To X-Ray or Not to X-Ray?

Ordering musculoskeletal imaging is a decision that every medical professional makes on a regular basis. It can be a confusing decision on when to order, or even which imaging modality offers the best results. Fortunately, there are numerous published musculoskeletal clinical decision rules, on topics ranging from cervical spine1-3 to the foot and ankle4-7, that will help us make those decisions.

Refined Quebec Decision Rules

For instance, Emond, et al.8 refined the Quebec decision rules for imaging of shoulder dislocations. In their study they found three discrete combinations of factors which identified all 40 clinically significant fracture dislocations:

  1. Aged 40 years or older AND humeral ecchymosis,
  2. Aged 40 years or older AND first episode of dislocation, or
  3. Younger than 40 years AND injury mechanism other than a fall from standing height or an atraumatic injury.

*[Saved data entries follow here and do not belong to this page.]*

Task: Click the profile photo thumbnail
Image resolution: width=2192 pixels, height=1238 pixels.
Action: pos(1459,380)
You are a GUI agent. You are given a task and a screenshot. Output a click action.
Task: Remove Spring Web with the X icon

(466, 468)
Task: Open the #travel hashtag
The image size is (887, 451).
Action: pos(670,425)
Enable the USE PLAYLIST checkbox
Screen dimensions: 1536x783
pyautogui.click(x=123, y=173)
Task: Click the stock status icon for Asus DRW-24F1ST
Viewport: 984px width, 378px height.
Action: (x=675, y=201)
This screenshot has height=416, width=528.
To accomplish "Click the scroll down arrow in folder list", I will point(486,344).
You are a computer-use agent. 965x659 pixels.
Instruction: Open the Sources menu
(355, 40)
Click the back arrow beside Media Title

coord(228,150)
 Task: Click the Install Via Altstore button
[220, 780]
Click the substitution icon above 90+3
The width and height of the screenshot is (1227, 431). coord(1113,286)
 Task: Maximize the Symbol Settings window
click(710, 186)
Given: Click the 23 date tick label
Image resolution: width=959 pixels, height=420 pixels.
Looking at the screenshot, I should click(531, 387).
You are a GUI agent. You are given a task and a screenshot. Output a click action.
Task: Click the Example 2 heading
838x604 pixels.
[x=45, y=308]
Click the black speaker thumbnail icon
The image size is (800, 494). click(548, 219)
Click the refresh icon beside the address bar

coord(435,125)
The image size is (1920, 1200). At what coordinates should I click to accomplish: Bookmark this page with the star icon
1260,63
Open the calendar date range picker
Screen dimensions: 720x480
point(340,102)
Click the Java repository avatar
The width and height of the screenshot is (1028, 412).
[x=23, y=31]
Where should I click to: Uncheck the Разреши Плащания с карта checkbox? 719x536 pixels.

They reported a sensitivity of 1.0 with a specificity of 0.34, showing that the refined clinical decision rules are an excellent screening tool for the clinician and decision making for imaging.


Appropriate Referrals

This is one example of how clinical criteria help the practitioner with their decision to order imaging. These screening tools help keep the cost of healthcare down, decrease the amount of unnecessary imaging, and decrease harm to the patient by excess radiation exposure or being subject to unnecessary interventions. By following these recommendations, patients can be appropriately referred, or not, for imaging.

  1. Mower WR, Hoffman J. Comparison of the Canadian C-Spine rule and NEXUS decision instrument in evaluating blunt trauma patients for cervical spine injury. Ann Emerg Med. Apr 2004;43(4):515-517.
  2. Stiell IG, Clement CM, McKnight RD, et al. The Canadian C-spine rule versus the NEXUS low-risk criteria in patients with trauma. N Engl J Med. Dec 25 2003;349(26):2510-2518.
  3. Stiell IG, Wells GA, Vandemheen KL, et al. The Canadian C-spine rule for radiography in alert and stable trauma patients. Jama. Oct 17 2001;286(15):1841-1848.
  4. Stiell I. Ottawa ankle rules. Can Fam Physician. Mar 1996;42:478-480.
  5. Stiell I, Wells G, Laupacis A, et al. Multicentre trial to introduce the Ottawa ankle rules for use of radiography in acute ankle injuries. Multicentre Ankle Rule Study Group. Bmj. Sep 2 1995;311(7005):594-597.
  6. Stiell IG, Greenberg GH, McKnight RD, et al. Decision rules for the use of radiography in acute ankle injuries. Refinement and prospective validation. Jama. Mar 3 1993;269(9):1127-1132.
  7. Stiell IG, Greenberg GH, McKnight RD, Wells GA. Ottawa ankle rules for radiography of acute injuries. N Z Med J. Mar 22 1995;108(996):111.
  8. Émond M, Le Sage N, Lavoie A, Moore L. Refinement of the Quebec decision rule for radiography in shoulder dislocation. CJEM 2009;11(1):36-43.